Car la situation de départ de tous ces jeunes repose sur leur volontariat. Ils sont là parce qu’ils ont choisi de l’être. Et si le professeur les bouscule, parfois un peu violemment, ils ne sont pas obligés de rester. Au final on se trouve devant des moments de vérité époustouflants.
Le casting y est pour l’essentiel. Chacun de ces jeunes sont sur le fil, hésitants, émouvants d’indétermination. Des visages de l’adolescence, celle que j’aime, celle qui m’émeut, celle que je connais, celle dont j’ai envie de parler dans mes romans, celle à qui j’ai envie de m’adresser.

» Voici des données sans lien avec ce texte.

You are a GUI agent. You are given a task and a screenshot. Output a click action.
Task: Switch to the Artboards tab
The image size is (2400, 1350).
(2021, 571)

Le timing de ce début de semaine était certes éprouvant, surtout après un week-end de salon du livre, mais parfait. Après cette journée de formation aux premiers secours, après cette soirée à binge-watcher cette série formidable, j’étais le matin suivant, hier donc, à la Cité du livre d’Aix-en-Provence pour la demi-journée de présentation de nouveautés d’auteurices de la région. Sur scène, à nouveau devant un public, mais de libraires et organisateurices de rencontres cette fois-ci, et aux côtés de collègues, sous la houlette bienveillante de Claire Castan de l’ Arl Provence Alpes Côte d’Azur et de Cécile Manzo (librairie de l’oeil, à Marseille).

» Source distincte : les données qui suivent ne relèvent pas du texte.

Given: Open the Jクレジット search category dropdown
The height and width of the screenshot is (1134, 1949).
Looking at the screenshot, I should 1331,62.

A mes côtés, un illustrateur me souffle quelques mots qui signifient qu’il se sent mal à l’aise à l’idée de parler dans un micro devant un public. Je me suis surprise à lui répondre que moi, j’avais appris à aimer ça. Car ce qui me dérange ce n’est pas être sur scène, ce n’est pas parler en public, c’est le faire dans un cadre flou où on me demande d’être quelqu’un d’autre. Et oui, j’aime ce type de situation vraie, où tout est clair : je suis moi-même, je parle de mon travail, je parle de mon roman (cette fois c’était pour Le filtre, Éditions Nathan Romans, qui parle justement de faux semblants, tiens tiens), j’écoute les autres faire de même, et ce fut alors le même bonheur que visionner Ceux qui rougissent. Ce furent les mêmes moments de vérité. Les mêmes personnes sur le fil, juste quelques dizaines d’années plus vieilles voire moins pour quelques néo-autrices, voilà ce que nous sommes, voilà comment nous le transformons, voilà comment nous vous montrons notre plus pure vérité, non via un jeu théâtral nous concernant, mais via des images et des mots, mais sinon c’est tout pareil.

Merci @danstapage


Il me fallait ce moment à la Cité du Livre pour me réparer complètement du malaise de la veille. Pour me réaligner avec moi-même. Pour donner du sens à qui je suis, et qui j’ai choisi d’être.
Merci. A qui à quoi, à absolument la totalité des personnes présentes hier matin, et aux jeunes de cette série sur Arte, que je vous recommande chaudement.